Der Tod eines Nächsten berührt auf intime Weise. Die mexikanische Regisseurin Lila Avilés trägt dem Rechnung, indem sie ihren Film «Tótem» grösstenteils an Orten des Intimen spielen lässt: im Badezimmer, in der Küche, in der Ankleide, dort, wo Menschen sich unbeobachtet fühlen und ihre sozialen Masken fallen lassen. Die Handlung erstreckt sich über einen einzigen Tag: Sol und ihre Mutter Lucia (Iazua Larios) fahren ins Haus des Grossvaters, wo Sols kranker Vater (Mateo García Elizondo) gepflegt wird und Sols Tanten ein offenbar letztes, grosses Geburtstagsfest für ihn vorbereiten. Erzählt wird aus der Perspektive der Kleinen, aber im Zentrum stehen weniger ihre Gefühle als vielmehr das feine Gewebe der Beziehungen in der Grossfamilie.

Sei es eine fliehende Eidechse im Garten oder der Eifer, mit dem eine der Tanten einen Kuchen für ihren Bruder backen will: Im Beobachten dessen, was alles um sie herum vorgeht, wird Sol zum Instrument, das mit geschärfter Aufmerksamkeit registriert, ohne einordnen zu können. Der Onkel bringt ihr einen Goldfisch mit und spricht mit seinen Schwestern verklausuliert über Chemotherapie und Behandlungskosten.

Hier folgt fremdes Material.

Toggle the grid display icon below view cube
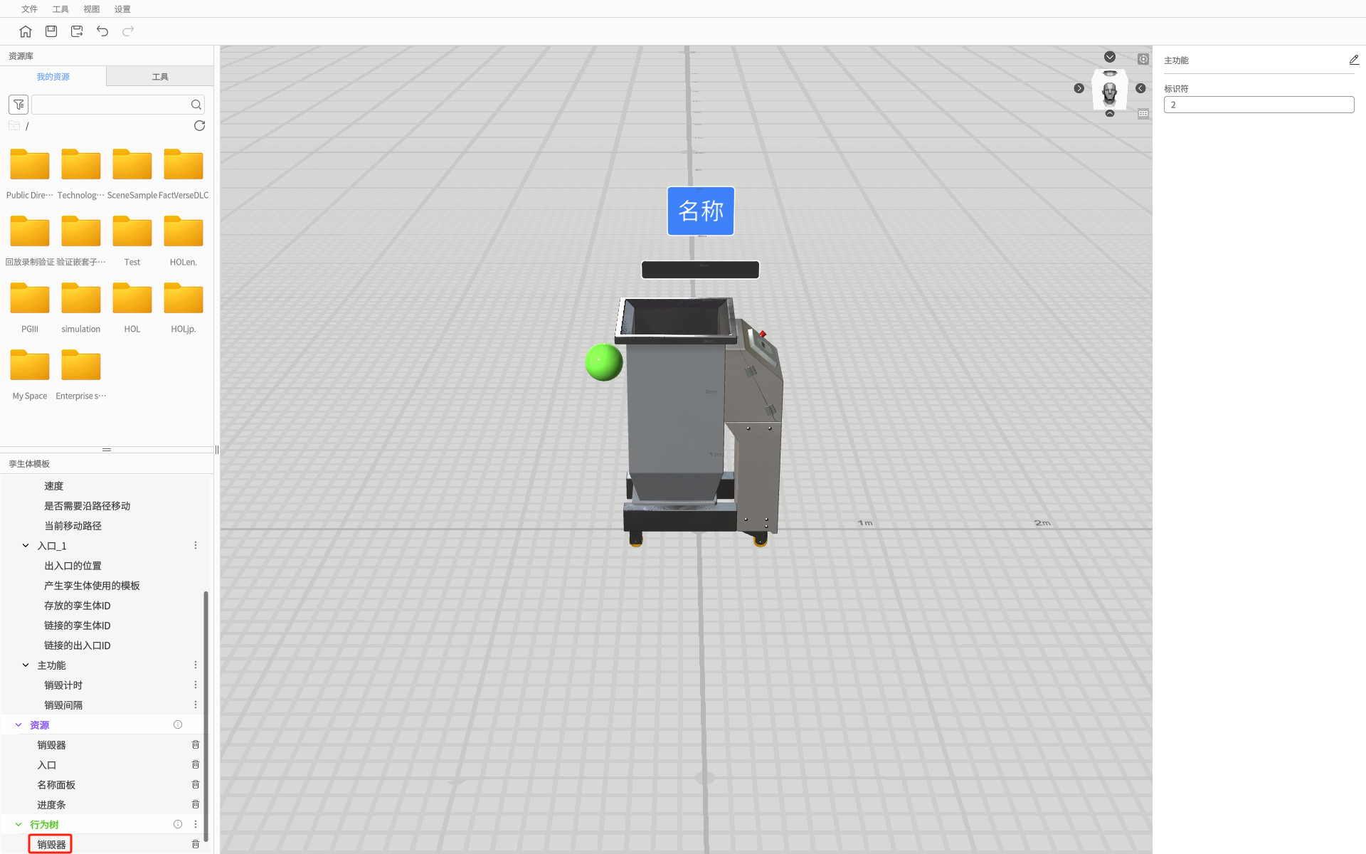The height and width of the screenshot is (854, 1366). [x=1143, y=114]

Der Grossvater wiederum, der nur über einen elektronischem Stimmverstärker kommunizieren kann, hält die Feier für einen Fehler. Aber immer, wenn Sol ihren Vater sehen will, bekommt sie gesagt, dass der sich ausruhen müsse für den Abend. Nur einmal, allein in einem Versteck im Schuppen, weint Sol deswegen. Ohne je auf die Tränendrüsen zu drücken, entfaltet der Film allein aus diesem Mosaik der Beiläufigkeiten eine emotionale Kraft, der man sich nur schwer entziehen kann.